PICTURED: Top row from left to right, Sam Rajabi, Houman Jowkar, Niloufar Bayani, Morad Tahbaz, and bottom row, from left to right Sepideh Kashani, Amirhossein Khaleghi, Taher Ghadirian, and Abdolreza Kouhpayeh.
October 13th, 2019. Sources have told World at Large that Niloufar Bayani and her three colleagues at the Persian Wildlife Heritage Foundation (PWHF) who were arrested in January of 2018 by the Iranian Revolutionary Guard (IRG) and charged with “spreading corruption on earth,” a capital offence, have had their death penalty charges dropped.
The international pressure to have these researchers released has grown since their arrest. Hashtag campaigns #fastforanyhopefornature and #Justiceforenvironmentalists were launched in August before one of the scientists, Niloufar Bayani, completed a successful hunger strike.

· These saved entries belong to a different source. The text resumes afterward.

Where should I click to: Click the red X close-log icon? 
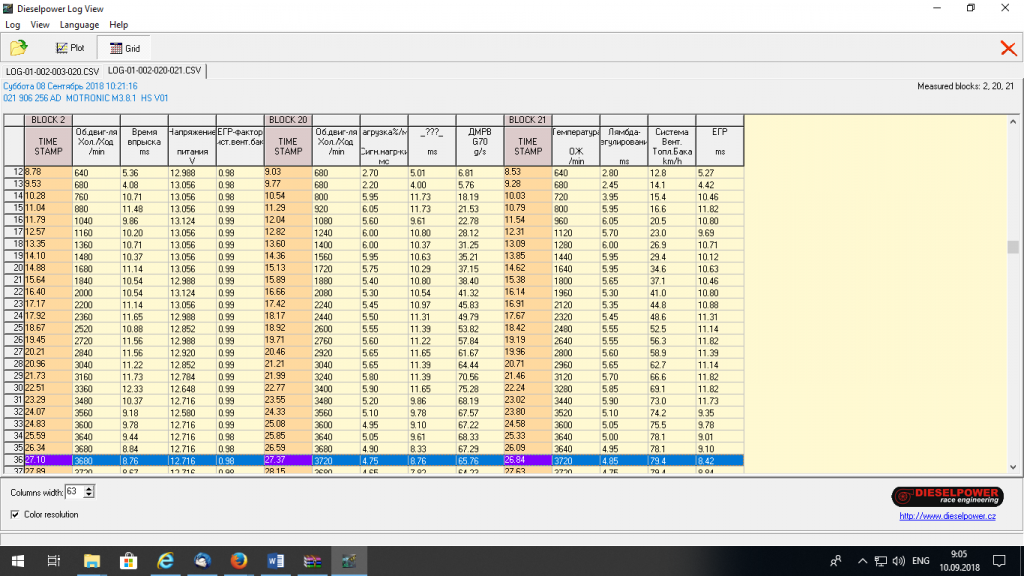[1008, 48]
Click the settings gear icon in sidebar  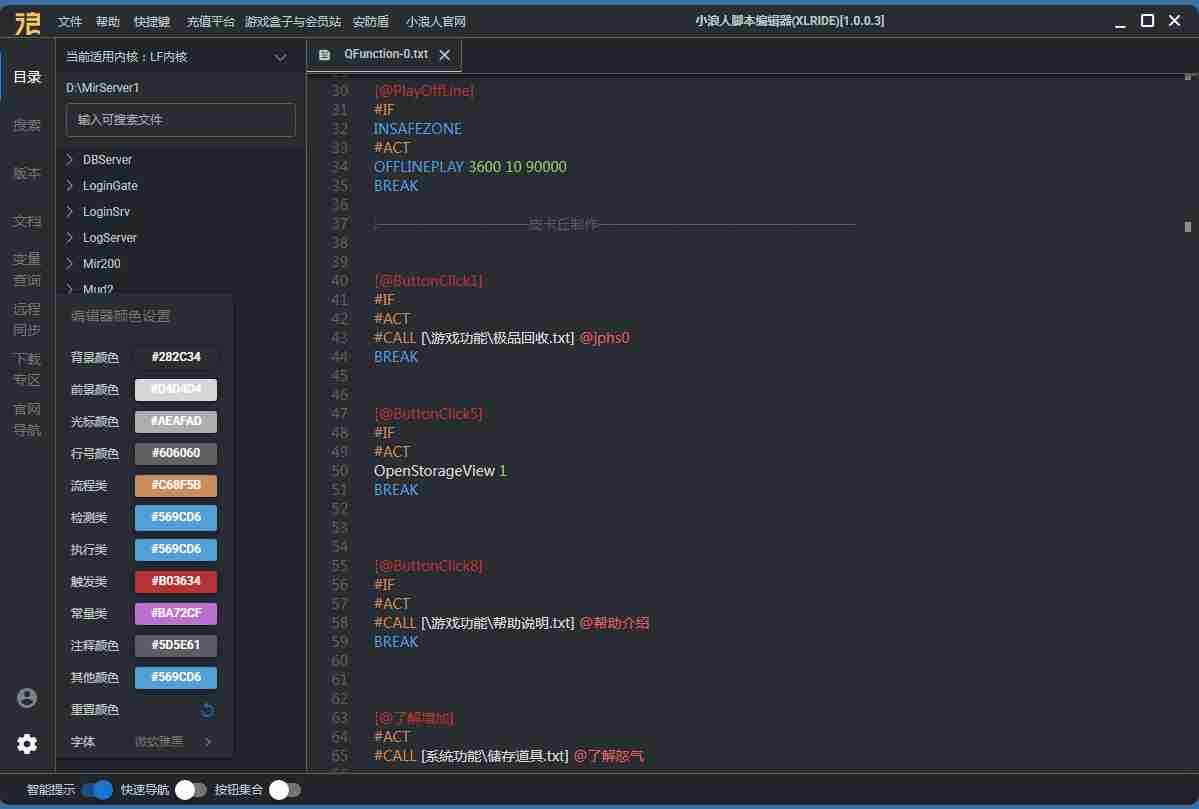[x=27, y=744]
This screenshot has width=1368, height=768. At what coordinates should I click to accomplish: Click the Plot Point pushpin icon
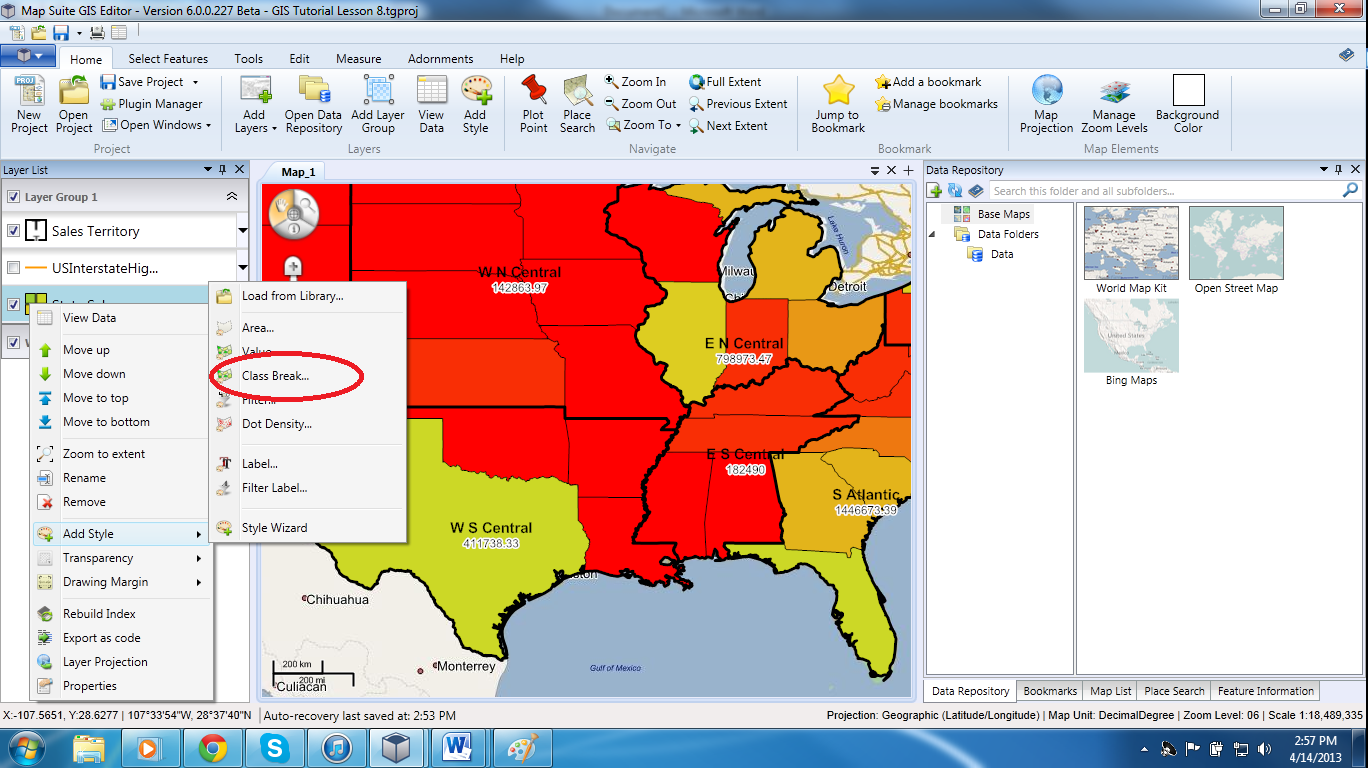[534, 92]
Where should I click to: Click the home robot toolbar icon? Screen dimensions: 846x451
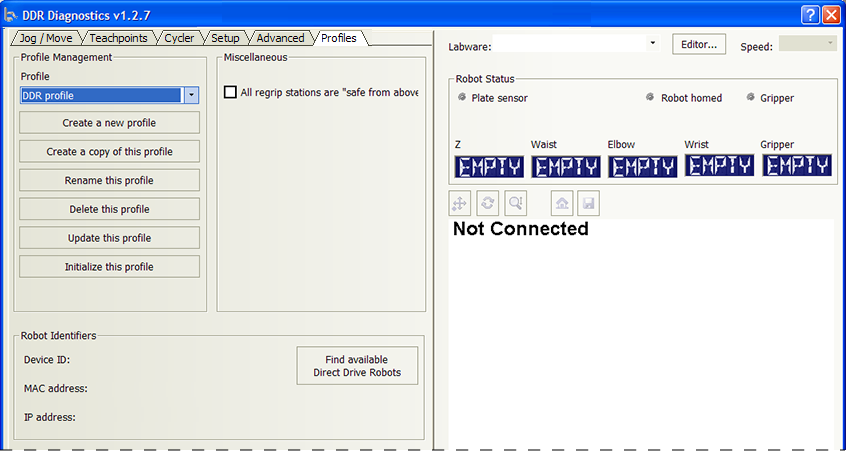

World at Large has closely followed this story since March, and the timeline of events is as followed.
9 PWHF conservationists researching and protecting the critically endangered asiatic cheetah, perhaps less than 50 of which may exist in the wilds of Iran, were arrested on suspicion of espionage.
Their charges were based on ties the scientists had to international wildlife conservation groups like the UN Development Programme, and because of their use of camera traps, a typical piece of equipment utilized for wildlife research.
According to the English human rights organization Article 19, they have reportedly been subjected to months of solitary confinement and psychological torture, including being threatened with death, threatened with injections of hallucinogenic drugs, and threatened with the arrest and harm of family members.
Pressure to see the detained scientists released ramped up after Managing Director and co-founder of PWHF, Kavous Seyed-Emami, died in prison on the 9th of February, of alleged suicide.
Yet the international scientific community, who knew him as a great scientist, a top conservationist, as well as a kind and gentle man with a deep love of natural Iran, is demanding an independent investigation because his death took place outside of CCTV cameras. At the time of writing no independent investigation has been allowed to take place.
Iranian President Hassan Rouhani put together a fact-finding mission to see whether there was any basis for the charges of espionage. The Intelligence services concluded the nine scientists should be released, as there was no evidence that any espionage was committed.
The families of 8 of the detainees wrote an open letter stating that their loved ones were held in Tehran’s Evin prison without access to legal council.
Four of the biologists’ sentences were elevated from espionage to Spreading Corruption on Earth, the highest sentence in the Iranian penal code and punishable by death at the highest degree. Defence attorneys noted that the charges were elevated after prosecutors received a “letter from the army”.
1,100 biologists, scientists, and conservationists wrote a letter to Ayatollah Khamenei, Iran’s Supreme Leader, and Ayatollah Larijani, Head of the Judiciary, explaining how valuable the scientists were to saving the critically endangered cheetah, and that the international ties used to link the scientists to spying are a necessary part of pursuing conservation due to wildlife’s habit of crossing international borders.
The letter was signed by esteemed biologists such as Iain Douglas Hamilton and Jane Goodall.
On the 3rd of August, two of the detainees, Niloufar Bayani and Sepideh Kashani began a hunger strike which lasted several days to protest treatment within the prison. Sources close to World at Large have confirmed that through phone calls with the detained, Houman Jowkar and Taher Ghadirian were also fasting, likely in solidarity with their colleagues.
#JusticeforEnvironmentalists (in Farsi #عدالت_برای_محیط_زیستیها) and #FastForAnyHopeForNature were calls to action, where people begin to join the hunger strike in solidarity, and spread rapidly on Twitter.
“They demand that they be either released on bail until a verdict is issued, or transferred from the secluded section 2A of Evin prison, in which they are held under the custody of the Islamic Revolutionary Guard Corps, to the public sector of the prison,” sources said, explaining the demands of the hunger strike.
On August 11th, the two female conservationists’ hunger strike succeeded, and they were moved from the IRG monitored prison ward to the public ward, where they began to receive phone call privileges and family visits.
Niloufar Bayani, Taher Ghadirian, Houman Jowkar, and Morad Tahbaz have all had their capital charges of spreading corruption on earth dropped.
20 months after their arrest, the biologists are still in detention, and World at Large will be constantly monitoring their progress.